▸ **PASSAGE SOURCE**:
* * * * *

Le ministre des affaires étrangères, Micheal Martin, a annoncé publiquement que l'Irlande soumettrait au Conseil européen qui se tiendra en décembre prochain les propositions parlementaires et les réflexions du gouvernement irlandais, c'est-à-dire des propositions de dérogation aux règles du traité de Lisbonne. Nous espérons que ces réflexions transpartisanes permettront de trouver un cadre d'accord politique avec l'Irlande, une feuille de route et un agenda visant à mettre en oeuvre le traité de Lisbonne.

D'ici à cette date, vingt-cinq au moins des vingt-sept pays de l'Union européenne auront ratifié le traité de Lisbonne. Le vingt-sixième État, la République tchèque, devrait le faire après le congrès de son parti majoritaire qui devrait avoir lieu les 6 et 7 décembre. Comme vous pouvez le constater, nous suivons de près les politiques intérieures des différents États membres. Selon les autorités tchèques, la ratification interviendrait avant la fin de l'année 2008 ou au tout début de l'année 2009.

J'attire votre attention sur le fait que les Tchèques devront assumer la prochaine présidence de l'Union européenne. S'ils n'avaient pas ratifié le traité de Lisbonne à cette date, cela aurait bien sûr un certain nombre de conséquences sur le déroulement de leur présidence. Comme l'a souligné Hubert Haenel, les crises que nous avons vécues ont montré la nécessité d'avoir, quelles que soient les imperfections de ce traité, un cadre de concertation et de décision plus efficace, et, surtout, des règles de continuité et de séparation des pouvoirs clarifiées. L'important, c'est d'assurer, au niveau européen, face à la crise financière ou à la crise entre la Russie et la Géorgie, une certaine continuité entre les différents responsables.

La quatrième priorité du Conseil européen concerne le pacte européen sur l'immigration et l'asile, dont nous avons déjà débattu. L'Europe est aujourd'hui la première destination des migrants internationaux. C'est un phénomène durable, qui doit rester une opportunité pour l'Europe, compte tenu de sa situation démographique, pour les pays d'origine et, surtout, pour les migrants eux-mêmes. Cela suppose de donner une impulsion nouvelle à la politique migratoire européenne, en concertation avec les pays d'origine.

C'est tout le sens du pacte européen sur l'immigration et l'asile, qui s'inscrit pleinement dans le cadre équilibré de l'approche globale des migrations mise en oeuvre au niveau européen depuis 2005. Ce document fixe des orientations ambitieuses pour l'avenir, afin de progresser vers une véritable politique migratoire commune. Il embrasse l'ensemble des volets de la gestion des flux migratoires : il s'agit non seulement de la lutte contre l'immigration illégale et du contrôle des frontières, nécessaire avec l'élargissement de l'espace Schengen, puisque nous sommes passés de vingt-trois à vingt-sept États membres, mais également de nouveaux champs tels que les migrations économiques, l'harmonisation réelle de l'asile et le développement et le codéveloppement des pays d'origine.

* * * * *

▸ **Entrées pour repérer du texte et des éléments**:
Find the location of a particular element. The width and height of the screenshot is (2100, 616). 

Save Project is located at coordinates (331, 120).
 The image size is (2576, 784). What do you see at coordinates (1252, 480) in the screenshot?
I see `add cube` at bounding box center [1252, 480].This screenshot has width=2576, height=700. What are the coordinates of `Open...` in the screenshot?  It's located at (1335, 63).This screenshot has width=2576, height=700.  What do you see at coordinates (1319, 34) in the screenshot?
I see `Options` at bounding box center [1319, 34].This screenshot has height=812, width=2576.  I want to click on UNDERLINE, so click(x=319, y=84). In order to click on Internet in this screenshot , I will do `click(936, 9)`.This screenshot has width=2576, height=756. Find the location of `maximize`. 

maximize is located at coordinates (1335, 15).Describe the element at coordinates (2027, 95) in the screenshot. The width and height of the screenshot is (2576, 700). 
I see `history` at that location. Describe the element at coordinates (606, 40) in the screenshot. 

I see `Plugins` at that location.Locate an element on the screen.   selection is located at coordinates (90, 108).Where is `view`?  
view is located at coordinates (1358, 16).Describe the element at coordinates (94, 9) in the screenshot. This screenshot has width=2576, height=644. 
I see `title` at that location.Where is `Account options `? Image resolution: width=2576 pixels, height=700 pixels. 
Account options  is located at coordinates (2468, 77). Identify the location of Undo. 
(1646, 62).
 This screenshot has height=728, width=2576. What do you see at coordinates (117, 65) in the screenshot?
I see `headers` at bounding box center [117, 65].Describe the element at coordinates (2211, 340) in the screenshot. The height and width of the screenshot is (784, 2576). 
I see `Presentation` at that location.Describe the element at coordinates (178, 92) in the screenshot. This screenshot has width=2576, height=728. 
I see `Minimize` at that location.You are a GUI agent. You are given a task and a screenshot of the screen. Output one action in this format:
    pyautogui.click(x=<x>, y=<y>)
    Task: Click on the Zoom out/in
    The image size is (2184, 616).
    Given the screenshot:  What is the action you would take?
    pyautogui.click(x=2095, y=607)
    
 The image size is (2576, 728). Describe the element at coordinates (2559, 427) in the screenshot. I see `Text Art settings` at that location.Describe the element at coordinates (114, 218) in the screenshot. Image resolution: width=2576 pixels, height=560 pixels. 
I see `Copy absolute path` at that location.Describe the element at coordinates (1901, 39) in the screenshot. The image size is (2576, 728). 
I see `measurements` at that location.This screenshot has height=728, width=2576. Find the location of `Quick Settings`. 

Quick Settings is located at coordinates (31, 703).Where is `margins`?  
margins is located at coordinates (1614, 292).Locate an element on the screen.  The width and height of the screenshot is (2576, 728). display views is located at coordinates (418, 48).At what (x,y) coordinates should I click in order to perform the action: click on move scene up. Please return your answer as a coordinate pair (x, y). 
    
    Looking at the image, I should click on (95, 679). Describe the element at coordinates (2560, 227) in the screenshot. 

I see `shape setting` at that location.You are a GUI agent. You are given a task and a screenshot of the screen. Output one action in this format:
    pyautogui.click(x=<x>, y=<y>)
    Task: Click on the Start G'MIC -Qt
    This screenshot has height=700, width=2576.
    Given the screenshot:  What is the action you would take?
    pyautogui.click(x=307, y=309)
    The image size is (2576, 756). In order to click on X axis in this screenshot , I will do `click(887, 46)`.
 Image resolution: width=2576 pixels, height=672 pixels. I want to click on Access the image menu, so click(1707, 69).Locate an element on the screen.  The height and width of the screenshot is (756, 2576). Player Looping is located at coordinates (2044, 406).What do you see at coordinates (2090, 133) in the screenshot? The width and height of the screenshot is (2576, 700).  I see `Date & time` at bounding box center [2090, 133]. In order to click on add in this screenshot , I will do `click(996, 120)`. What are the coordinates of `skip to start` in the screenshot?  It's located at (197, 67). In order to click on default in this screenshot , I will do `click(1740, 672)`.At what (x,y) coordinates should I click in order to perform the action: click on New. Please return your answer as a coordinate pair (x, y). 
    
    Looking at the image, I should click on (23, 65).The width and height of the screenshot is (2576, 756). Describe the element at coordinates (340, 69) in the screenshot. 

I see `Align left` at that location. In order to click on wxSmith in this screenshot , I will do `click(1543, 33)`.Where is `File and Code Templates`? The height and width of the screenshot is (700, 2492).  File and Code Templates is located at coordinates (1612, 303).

* * * * *

▸ **TÂCHE DEMANDÉE 1**: Recopiez le passage source depuis « C'est tout le » jusqu'à « des pays d'origine. », en substituant « immigration irrégulière » à « immigration illégale ».
▸ **TÂCHE DEMANDÉE 2**: Selon le passage source, à quelles dates le congrès du parti majoritaire de la République tchèque devrait-il avoir lieu ?

▸ **RÉSULTAT ATTENDU 1**:
C'est tout le sens du pacte européen sur l'immigration et l'asile, qui s'inscrit pleinement dans le cadre équilibré de l'approche globale des migrations mise en oeuvre au niveau européen depuis 2005. Ce document fixe des orientations ambitieuses pour l'avenir, afin de progresser vers une véritable politique migratoire commune. Il embrasse l'ensemble des volets de la gestion des flux migratoires : il s'agit non seulement de la lutte contre l'immigration irrégulière et du contrôle des frontières, nécessaire avec l'élargissement de l'espace Schengen, puisque nous sommes passés de vingt-trois à vingt-sept États membres, mais également de nouveaux champs tels que les migrations économiques, l'harmonisation réelle de l'asile et le développement et le codéveloppement des pays d'origine.

▸ **RÉSULTAT ATTENDU 2**: Les 6 et 7 décembre.